O's use devastating ALDS for '24 inspiration

February 17th, 2024

This story was excerpted from Jake Rill’s Orioles Beat newsletter. To read the full newsletter, click here. And subscribe to get it regularly in your inbox.

SARASOTA, Fla. -- As successful as Baltimore’s 2023 season was, some of the lasting images came from the disappointing, shocking conclusion.

Orioles players stood along the railing of the third-base dugout at Globe Life Field in Arlington, Texas, stunned after getting swept out of the postseason by the Rangers in the American League Division Series. Texas players celebrated in a swarm of jubilation.

The 101-win AL East champions had World Series aspirations.
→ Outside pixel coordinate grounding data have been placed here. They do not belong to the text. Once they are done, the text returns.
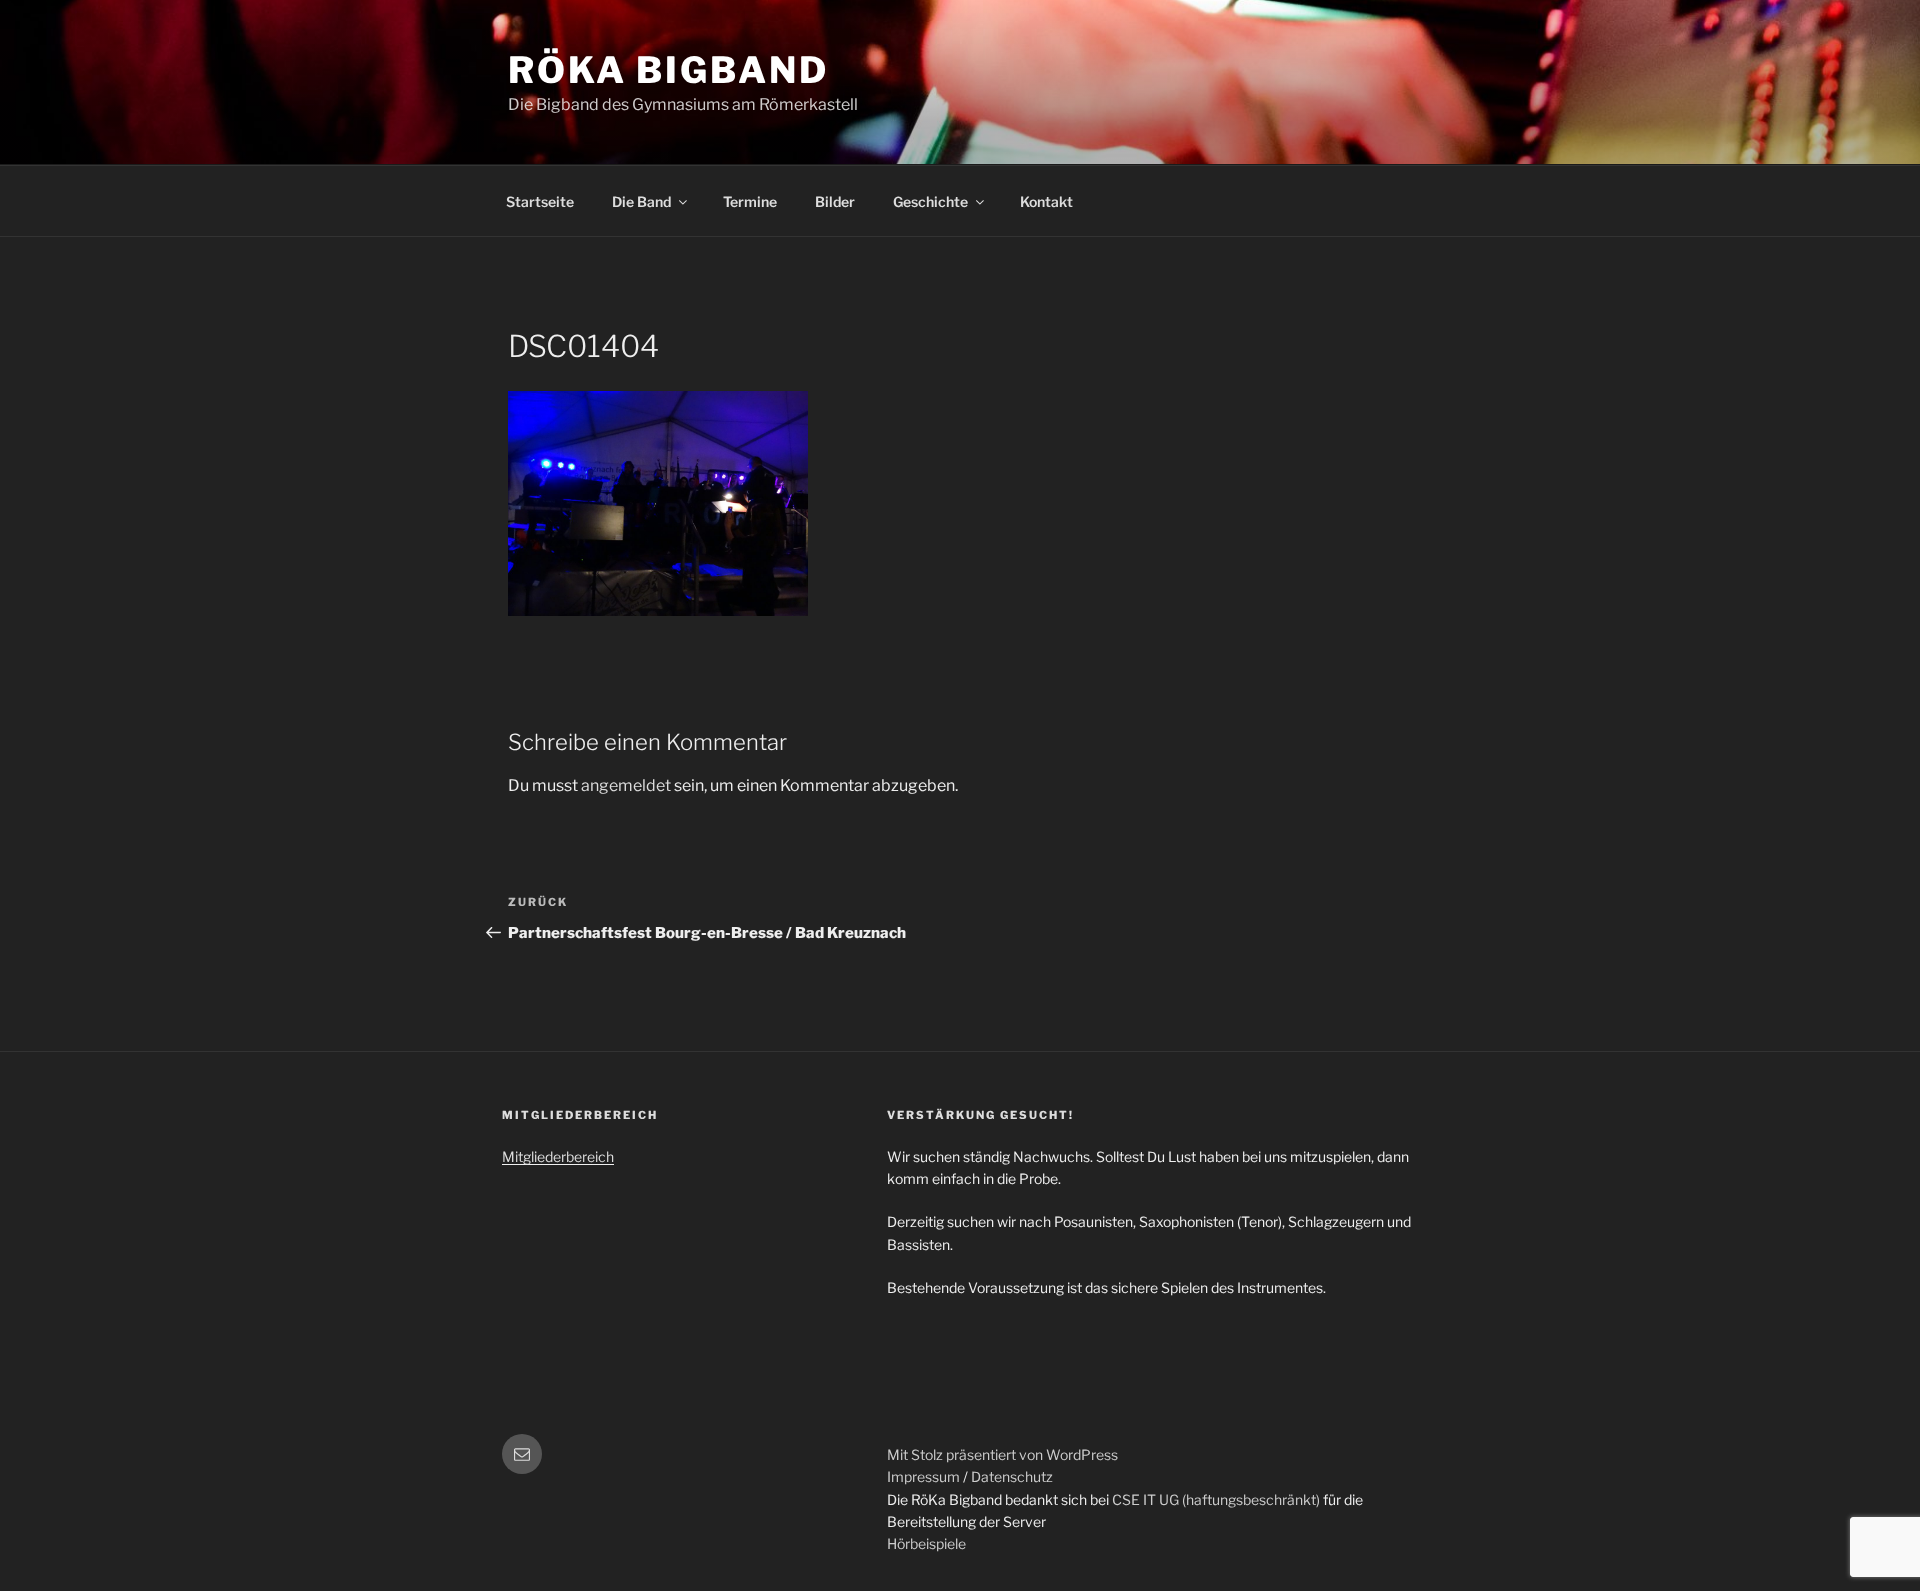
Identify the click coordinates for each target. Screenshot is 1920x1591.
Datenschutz (1012, 1476)
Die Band (641, 201)
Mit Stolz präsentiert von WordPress (1002, 1454)
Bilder (835, 201)
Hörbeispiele (926, 1543)
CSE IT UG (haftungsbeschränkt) (1216, 1499)
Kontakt (1046, 201)
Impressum (923, 1476)
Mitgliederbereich (558, 1156)
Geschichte (930, 201)
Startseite (540, 201)
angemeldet (626, 785)
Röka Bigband (668, 70)
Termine (750, 201)
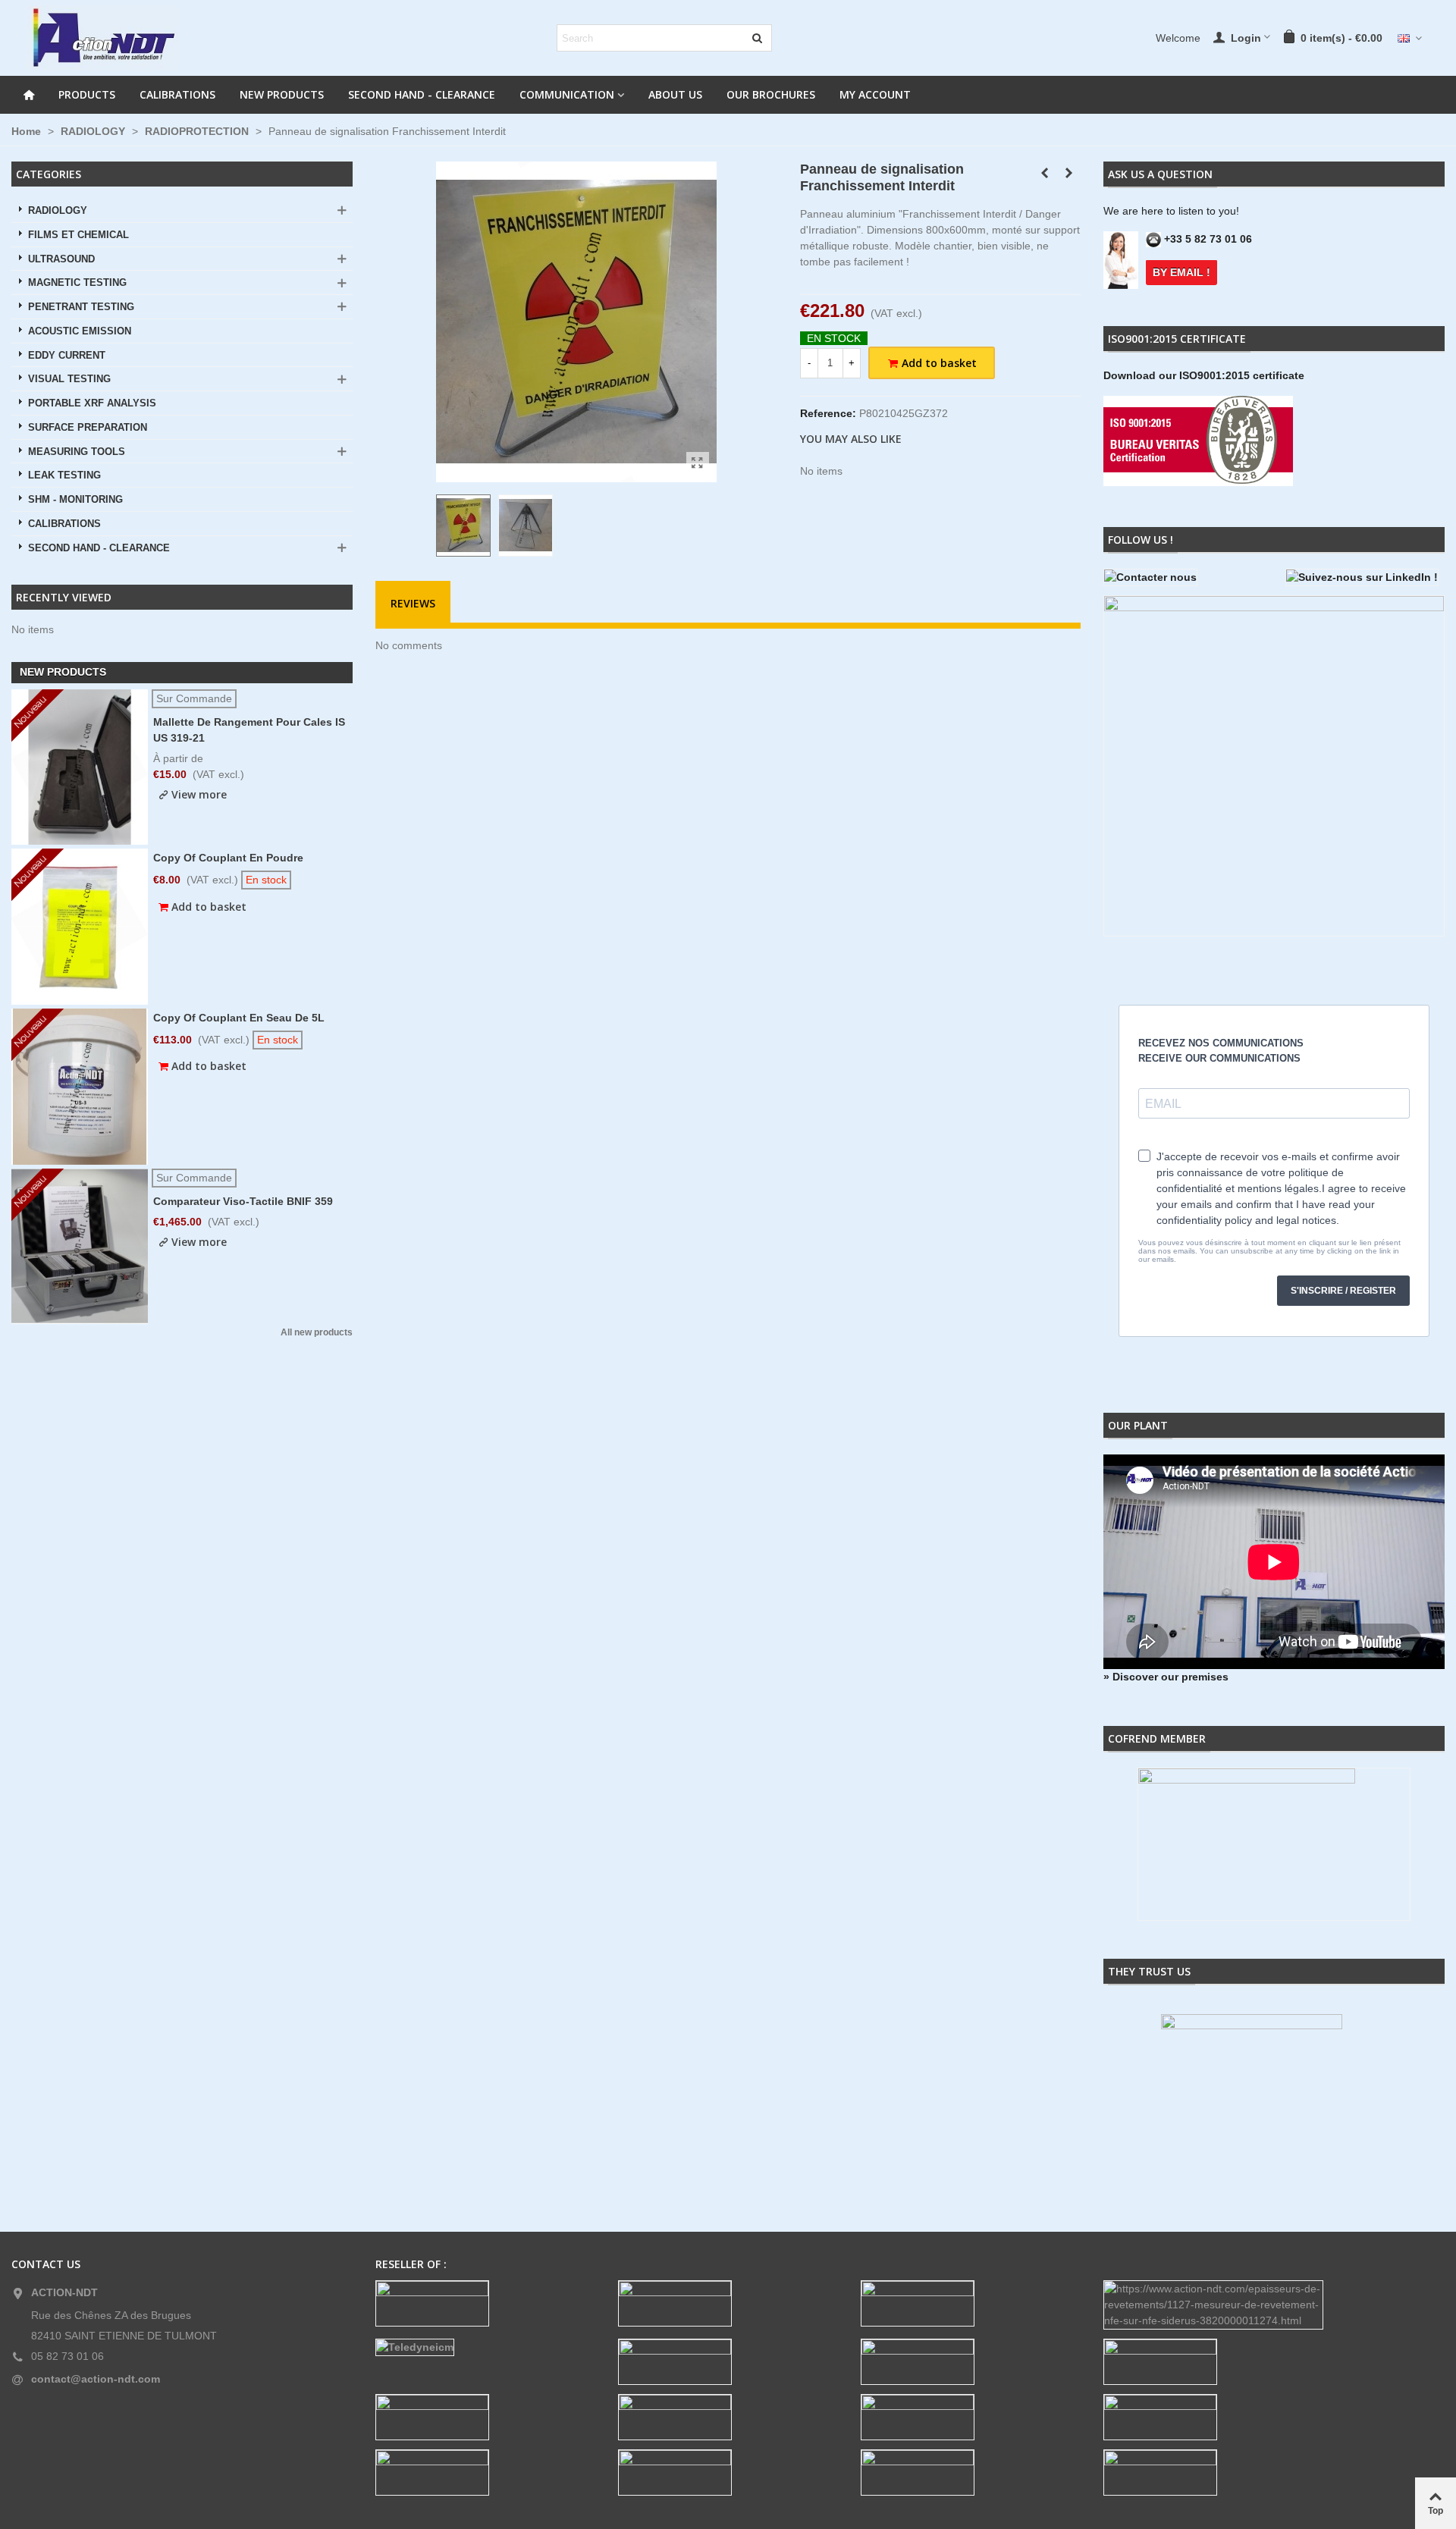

Instead, they went 0-3.

“It doesn't really feel real right now,” catcher Adley Rutschman said the night of Oct. 10, only minutes after the ALDS-ending Game 3 loss.

The O’s don’t want to feel like that again. Four months later, they’re using that as motivation.

Baltimore opened Spring Training in Sarasota earlier this week, with pitchers and catchers holding their first workout Thursday. The report date for position players isn’t until Monday, but nearly everybody is already in camp.

The focus is on 2024, but no one is forgetting what happened at the end of ‘23.

“That’s something that sticks with you for a long time,” Rutschman said. “It’s tough to put a definitive time period on [moving past] something like that, because I think you’re always going to be thinking about that. You’ve got to put in the work for this next season, though, and I think we’ve got high goals and aspirations for this year, and I think we just try and focus on that now.

“You learn from last year, and that’s never not going to sting.”

It may have hurt, but it could end up being a beneficial experience. The majority of the Orioles’ 26-man ALDS roster had never played in the postseason prior to that point, including the entirety of their young core.

The O’s don’t want to erase the visions of the eventual World Series champion Rangers hooting and hollering, surrounded by more than 40,000 Texas fans doing the same. While Baltimore is now at the Ed Smith Stadium complex preparing for another season, those tough mental images have been filed in the back of the O’s minds.

“You just use it for fuel for the next year,” said infielder Gunnar Henderson, the reigning AL Rookie of the Year. “You don’t necessarily have to stop thinking about it. Don’t let it eat you. But I just use it for fuel for this year and, hopefully, a longer postseason push.”

That’s the expectation for Baltimore. The Orioles could even be better set up for a deep October run this time around. Their rotation now features ace Corbin Burnes at the top, while more highly ranked prospects (most notably infielder Jackson Holliday, No. 1 overall per MLB Pipeline) are on the cusp of joining the budding big league core.

The O’s would love to win 101 (or more) games this year and capture a second straight AL East title. But their primary objective is postseason success.

“We’re just looking to go to that next step,” Rutschman said, “because you think about [last year’s ALDS], and it’s not a great memory.”

With Spring Training in full swing, the work has begun to ensure there will be better lasting memories for the Orioles at the end of 2024.